Secondly, the Companies’ maritime elite was far more than carriers of private trade goods
that were then sold of at the Companies’ public auctions on their behalf. I maintain that they
were substantial merchants in their own right, who developed a highly sophisticated trade in
both bulk and fine luxury goods across Europe – including Britain. It is already well-known
that private traders catered for niche markets; that is, they brought in goods in which the
Company never traded such as wallpaper, lacquerware, porcelain for the top end of the
market, fans and heavily embroidered silks. But it is also true that they diversified their
interests from early on and always kept a foot in the lucrative but risky trade in cheaper
Company goods (such as Bohea & Singlo tea and cheap but fashionable cotton texiles). For
instance, one of the findings of my research so far is that captains and supercargoes
consistently bought up large parcels of tea and textiles at various Company auctions for their
own account. This points, of course, to their double-role as mariners and as merchants, a fact
that has escaped even those scholars who have worked specifically on their entrepreneurial
activities (Huw Bowen). Their connection to merchant houses on the continent was again
vital, since the latter would be used to store and sell the goods on behalf of the more mobile
maritime elite. A supercargo turned wholesaler could thus profit from retailing (of speciality
goods), but also from re-export of semi-luxuries and more importantly from the smuggling of
bulkier goods (such as tea and porcelain) across national boundaries in Europe. Unfortunately,
I will not have time to go into any detail here about their illicit activities, even though these
were substantial and fill the pages of another chapter of this project.
2
Thirdly, another important pillar of the European trade in Chinese consumer goods for
captains and supercargoes alike was that of ‘speculation’, an activity that typically involved
the hoarding of particular goods (such as cheap green teas) in order to control supplies and
thus retail prices in specific markets (called today: buy-and-hold). Some members of the
maritime elite did also engage in short-term speculation, in buying up certain goods in
convenient moments when the market was glutted in one place and undersupplied in another
(swing trading). This aspect, too, has not yet been discussed in the secondary literature –
which makes me very much the slave of my primary sources to piece together information
from many different cases in order to get a coherent picture. A key component of speculation
is, of course, the trade in information. What becomes clear through the letters between
merchants is that the maritime elite often enjoyed first-hand knowledge of what was
otherwise kept long secret by the different Companies. This privileged access to commercial
information was beneficial for their business and good for their position in mercantile
networks, e.g. in London or Amsterdam. Facts like the number of ships that were expected
back from the Far East, their envisaged time of arrival and the kind of cargo they had loaded,
were ‘hot topics’ among the merchant communities involved in that trade, since such
‘intelligence’ always caused excitement for some and anxiety to others.

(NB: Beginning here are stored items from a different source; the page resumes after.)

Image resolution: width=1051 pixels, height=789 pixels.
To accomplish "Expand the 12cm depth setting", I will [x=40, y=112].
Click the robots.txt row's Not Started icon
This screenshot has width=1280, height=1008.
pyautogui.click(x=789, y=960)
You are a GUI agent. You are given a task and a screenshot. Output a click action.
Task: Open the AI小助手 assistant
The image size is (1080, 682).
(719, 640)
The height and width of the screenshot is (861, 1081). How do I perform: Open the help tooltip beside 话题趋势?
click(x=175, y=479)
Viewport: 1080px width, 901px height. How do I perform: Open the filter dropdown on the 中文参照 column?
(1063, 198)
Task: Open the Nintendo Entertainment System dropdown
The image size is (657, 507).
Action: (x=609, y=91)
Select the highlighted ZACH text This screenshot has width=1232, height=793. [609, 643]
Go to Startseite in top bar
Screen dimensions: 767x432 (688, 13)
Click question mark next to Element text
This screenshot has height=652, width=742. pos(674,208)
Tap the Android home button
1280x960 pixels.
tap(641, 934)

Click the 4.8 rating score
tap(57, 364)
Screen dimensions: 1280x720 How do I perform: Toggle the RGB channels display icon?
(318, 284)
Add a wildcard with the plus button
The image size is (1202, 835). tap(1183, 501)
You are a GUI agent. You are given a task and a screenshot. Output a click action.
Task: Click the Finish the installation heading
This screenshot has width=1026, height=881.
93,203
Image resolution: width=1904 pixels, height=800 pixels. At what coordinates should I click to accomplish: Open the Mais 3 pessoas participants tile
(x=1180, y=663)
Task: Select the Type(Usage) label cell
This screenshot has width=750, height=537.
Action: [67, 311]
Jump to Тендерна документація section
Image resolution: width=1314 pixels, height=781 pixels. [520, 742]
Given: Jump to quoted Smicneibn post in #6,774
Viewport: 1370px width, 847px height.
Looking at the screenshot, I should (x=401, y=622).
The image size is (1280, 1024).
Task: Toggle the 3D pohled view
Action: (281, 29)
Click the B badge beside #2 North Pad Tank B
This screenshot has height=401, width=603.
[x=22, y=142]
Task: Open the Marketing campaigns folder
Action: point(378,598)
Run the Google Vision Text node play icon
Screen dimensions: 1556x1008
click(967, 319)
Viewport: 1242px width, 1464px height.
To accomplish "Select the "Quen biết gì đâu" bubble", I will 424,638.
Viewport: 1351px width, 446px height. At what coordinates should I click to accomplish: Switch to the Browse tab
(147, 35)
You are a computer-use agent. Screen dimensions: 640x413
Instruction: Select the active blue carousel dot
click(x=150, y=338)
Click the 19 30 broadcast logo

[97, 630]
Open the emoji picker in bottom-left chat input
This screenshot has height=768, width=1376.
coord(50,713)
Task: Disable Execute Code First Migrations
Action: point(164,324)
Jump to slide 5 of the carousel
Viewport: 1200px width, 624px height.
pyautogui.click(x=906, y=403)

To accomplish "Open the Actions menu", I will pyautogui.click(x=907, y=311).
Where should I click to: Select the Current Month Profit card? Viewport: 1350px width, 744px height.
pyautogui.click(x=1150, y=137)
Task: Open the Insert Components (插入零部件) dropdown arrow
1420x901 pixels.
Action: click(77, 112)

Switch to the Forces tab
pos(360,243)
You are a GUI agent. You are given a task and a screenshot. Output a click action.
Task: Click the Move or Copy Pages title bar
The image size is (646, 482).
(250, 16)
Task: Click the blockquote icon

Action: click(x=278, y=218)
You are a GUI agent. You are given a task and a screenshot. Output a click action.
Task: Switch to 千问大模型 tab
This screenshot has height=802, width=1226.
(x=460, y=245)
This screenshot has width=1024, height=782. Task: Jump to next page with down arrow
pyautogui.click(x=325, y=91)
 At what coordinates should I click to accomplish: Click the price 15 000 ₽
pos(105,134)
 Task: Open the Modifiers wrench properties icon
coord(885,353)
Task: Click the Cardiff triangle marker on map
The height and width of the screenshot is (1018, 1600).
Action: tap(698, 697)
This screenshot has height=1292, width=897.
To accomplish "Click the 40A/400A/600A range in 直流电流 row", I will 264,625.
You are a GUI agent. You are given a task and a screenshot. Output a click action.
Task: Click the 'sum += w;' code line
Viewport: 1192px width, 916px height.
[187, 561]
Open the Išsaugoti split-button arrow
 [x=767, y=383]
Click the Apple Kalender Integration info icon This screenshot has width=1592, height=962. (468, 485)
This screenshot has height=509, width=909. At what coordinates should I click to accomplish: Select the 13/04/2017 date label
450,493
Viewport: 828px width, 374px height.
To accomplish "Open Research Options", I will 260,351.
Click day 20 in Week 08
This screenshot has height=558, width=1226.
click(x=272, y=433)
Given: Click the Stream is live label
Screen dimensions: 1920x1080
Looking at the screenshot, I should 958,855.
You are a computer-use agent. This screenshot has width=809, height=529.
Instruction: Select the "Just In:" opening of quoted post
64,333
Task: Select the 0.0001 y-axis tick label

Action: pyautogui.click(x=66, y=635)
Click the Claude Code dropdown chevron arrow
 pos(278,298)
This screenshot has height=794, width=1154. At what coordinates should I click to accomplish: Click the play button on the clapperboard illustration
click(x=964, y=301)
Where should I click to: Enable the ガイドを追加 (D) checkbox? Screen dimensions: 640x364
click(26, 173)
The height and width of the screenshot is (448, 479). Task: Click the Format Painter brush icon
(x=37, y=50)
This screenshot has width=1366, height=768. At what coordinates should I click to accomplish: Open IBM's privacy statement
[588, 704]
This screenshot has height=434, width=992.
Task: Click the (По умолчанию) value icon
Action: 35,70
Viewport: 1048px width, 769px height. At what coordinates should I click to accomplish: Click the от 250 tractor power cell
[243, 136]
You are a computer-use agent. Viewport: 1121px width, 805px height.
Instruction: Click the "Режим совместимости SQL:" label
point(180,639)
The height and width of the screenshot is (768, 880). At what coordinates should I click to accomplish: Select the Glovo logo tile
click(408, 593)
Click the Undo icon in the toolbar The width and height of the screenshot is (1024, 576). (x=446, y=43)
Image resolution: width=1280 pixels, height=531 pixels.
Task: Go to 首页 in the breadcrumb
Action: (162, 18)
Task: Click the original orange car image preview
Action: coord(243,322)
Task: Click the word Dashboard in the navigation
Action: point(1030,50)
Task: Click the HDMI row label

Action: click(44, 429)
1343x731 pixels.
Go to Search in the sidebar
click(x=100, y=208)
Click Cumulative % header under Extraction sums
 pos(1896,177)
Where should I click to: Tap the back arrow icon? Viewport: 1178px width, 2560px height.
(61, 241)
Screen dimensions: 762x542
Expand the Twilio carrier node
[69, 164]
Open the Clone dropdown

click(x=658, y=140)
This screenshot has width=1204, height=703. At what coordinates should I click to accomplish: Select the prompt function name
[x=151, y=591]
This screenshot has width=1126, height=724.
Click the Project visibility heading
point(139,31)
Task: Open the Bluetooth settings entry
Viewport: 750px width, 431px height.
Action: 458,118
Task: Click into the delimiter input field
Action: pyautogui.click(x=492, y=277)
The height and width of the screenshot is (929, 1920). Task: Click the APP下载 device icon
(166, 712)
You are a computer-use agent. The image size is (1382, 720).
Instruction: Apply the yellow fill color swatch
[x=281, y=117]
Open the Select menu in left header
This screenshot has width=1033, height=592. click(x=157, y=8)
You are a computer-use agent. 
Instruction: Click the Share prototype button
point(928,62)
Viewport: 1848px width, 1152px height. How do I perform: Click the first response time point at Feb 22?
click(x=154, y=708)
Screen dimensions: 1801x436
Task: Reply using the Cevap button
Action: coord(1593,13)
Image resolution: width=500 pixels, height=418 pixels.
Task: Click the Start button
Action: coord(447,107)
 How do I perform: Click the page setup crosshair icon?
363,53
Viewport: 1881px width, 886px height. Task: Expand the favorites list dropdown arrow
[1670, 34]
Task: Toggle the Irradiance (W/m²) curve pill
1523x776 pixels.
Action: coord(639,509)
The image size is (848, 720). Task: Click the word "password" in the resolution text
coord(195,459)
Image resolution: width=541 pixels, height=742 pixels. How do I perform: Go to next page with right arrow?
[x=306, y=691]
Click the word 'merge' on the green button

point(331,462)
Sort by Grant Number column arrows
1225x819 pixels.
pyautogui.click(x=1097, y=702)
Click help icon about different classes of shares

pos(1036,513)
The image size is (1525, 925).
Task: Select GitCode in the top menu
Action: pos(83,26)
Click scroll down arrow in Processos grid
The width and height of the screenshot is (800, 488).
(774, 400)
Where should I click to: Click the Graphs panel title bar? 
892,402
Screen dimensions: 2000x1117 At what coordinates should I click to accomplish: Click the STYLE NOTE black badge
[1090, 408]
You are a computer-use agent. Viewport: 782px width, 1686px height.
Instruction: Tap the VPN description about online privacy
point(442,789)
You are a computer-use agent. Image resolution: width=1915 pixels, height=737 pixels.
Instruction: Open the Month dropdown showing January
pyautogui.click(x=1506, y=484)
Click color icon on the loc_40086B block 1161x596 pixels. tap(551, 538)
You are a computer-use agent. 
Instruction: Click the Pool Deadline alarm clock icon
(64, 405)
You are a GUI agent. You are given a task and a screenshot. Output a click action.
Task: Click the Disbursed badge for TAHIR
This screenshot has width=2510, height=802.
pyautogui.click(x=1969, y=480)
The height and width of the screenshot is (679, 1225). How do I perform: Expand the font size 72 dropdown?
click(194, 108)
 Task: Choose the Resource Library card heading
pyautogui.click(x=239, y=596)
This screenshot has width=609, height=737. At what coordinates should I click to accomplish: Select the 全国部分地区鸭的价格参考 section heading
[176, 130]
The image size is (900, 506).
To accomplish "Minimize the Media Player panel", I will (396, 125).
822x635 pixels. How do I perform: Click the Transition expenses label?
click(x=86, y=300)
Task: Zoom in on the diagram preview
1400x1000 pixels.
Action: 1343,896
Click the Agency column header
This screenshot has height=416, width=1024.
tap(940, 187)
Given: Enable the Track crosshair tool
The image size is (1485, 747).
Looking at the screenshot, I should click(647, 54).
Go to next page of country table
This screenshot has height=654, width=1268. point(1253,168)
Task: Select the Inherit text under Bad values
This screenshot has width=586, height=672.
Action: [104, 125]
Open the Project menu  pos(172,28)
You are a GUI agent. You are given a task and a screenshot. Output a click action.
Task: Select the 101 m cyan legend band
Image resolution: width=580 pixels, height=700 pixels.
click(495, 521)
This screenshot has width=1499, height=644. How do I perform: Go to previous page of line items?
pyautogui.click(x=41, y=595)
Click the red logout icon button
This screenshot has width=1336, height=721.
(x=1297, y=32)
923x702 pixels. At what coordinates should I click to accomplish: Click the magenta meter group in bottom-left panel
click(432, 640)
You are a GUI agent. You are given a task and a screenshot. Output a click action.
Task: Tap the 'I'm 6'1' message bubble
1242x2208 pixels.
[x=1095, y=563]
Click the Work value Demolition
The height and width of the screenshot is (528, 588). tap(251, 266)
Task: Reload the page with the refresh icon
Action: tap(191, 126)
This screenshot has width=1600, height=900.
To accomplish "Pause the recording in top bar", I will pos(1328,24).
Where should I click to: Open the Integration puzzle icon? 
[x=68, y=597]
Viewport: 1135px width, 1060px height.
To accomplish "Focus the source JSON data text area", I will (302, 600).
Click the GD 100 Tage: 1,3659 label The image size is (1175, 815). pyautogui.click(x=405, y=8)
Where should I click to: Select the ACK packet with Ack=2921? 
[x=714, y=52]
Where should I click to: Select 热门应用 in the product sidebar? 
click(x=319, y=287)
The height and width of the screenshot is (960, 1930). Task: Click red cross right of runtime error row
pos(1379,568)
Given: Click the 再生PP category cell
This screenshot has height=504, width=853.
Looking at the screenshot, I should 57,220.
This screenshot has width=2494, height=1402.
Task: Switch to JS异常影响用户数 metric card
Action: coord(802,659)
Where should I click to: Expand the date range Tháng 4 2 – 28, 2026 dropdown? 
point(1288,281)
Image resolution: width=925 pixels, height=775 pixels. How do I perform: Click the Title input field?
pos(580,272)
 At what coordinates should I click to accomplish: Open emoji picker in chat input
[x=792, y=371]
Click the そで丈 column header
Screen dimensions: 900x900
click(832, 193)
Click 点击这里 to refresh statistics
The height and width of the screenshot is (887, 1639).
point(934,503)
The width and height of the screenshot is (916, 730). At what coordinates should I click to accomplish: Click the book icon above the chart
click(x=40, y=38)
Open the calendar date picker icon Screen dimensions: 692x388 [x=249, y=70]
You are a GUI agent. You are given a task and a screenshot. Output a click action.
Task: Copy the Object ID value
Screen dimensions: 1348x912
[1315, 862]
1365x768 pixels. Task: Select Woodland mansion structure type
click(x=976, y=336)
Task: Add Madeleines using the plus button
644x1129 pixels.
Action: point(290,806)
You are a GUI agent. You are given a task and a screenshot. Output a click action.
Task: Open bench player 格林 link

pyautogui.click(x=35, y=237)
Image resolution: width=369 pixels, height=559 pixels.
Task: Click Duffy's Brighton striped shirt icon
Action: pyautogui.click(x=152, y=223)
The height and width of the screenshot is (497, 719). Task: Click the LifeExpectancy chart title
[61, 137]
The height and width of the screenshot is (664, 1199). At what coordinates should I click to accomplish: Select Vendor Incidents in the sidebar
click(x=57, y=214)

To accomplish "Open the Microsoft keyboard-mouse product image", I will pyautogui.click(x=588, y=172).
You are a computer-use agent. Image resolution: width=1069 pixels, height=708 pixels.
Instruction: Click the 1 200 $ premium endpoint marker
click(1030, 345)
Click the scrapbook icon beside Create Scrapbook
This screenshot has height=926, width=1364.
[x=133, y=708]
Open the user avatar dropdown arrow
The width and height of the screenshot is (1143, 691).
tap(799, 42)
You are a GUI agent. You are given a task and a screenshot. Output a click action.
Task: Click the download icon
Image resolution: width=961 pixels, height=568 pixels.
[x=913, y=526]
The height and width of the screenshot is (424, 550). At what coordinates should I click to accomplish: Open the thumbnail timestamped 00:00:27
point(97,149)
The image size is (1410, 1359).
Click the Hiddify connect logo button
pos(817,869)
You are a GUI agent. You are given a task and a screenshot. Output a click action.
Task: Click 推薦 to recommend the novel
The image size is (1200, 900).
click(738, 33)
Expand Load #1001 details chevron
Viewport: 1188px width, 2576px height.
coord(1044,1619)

Writing from Hamburg in July 1759, Charles Metcalfe, a Scot and retired captain who seemed
to suffer from his landsman existence, informed his principal Charles Irvine (himself a
supercargo) that ‘The Arrival of your Ships [that belonged to the SEIC fleet] has cast a great
Damp on the Spirits of our Speculative Chaps’. From Metcalfe, we learn that following the
news, most merchants in Hamburg tried to dispose off their old teas immediately, which in
turn caused the prices to drop ‘from mouth to mouth’. He advises Irvine about the reasons for
this herd behaviour amongst Hamburg tea dealers: as he knows that there is still ‘a good many
old Teas in Town & tho they are mostly in fast Hands [that is in the hand of brokers], yet it
must be from an Apprehension of the new Teas maybe of a superior Quality’. This might be
why his neighbours ‘seem determined to clear their warehouses’ despite seeing their profits
melting away. Metcalfe, who had been previously informed by his friend of the actual
qualities that would come in via Gothenburgh, wisely waited a little longer before disposing
his fine teas – still being able to report a handsome profit for Irvine’s account. This sort of
gambling, and the crucial gathering of rumours and facts, was part of a merchants’ business.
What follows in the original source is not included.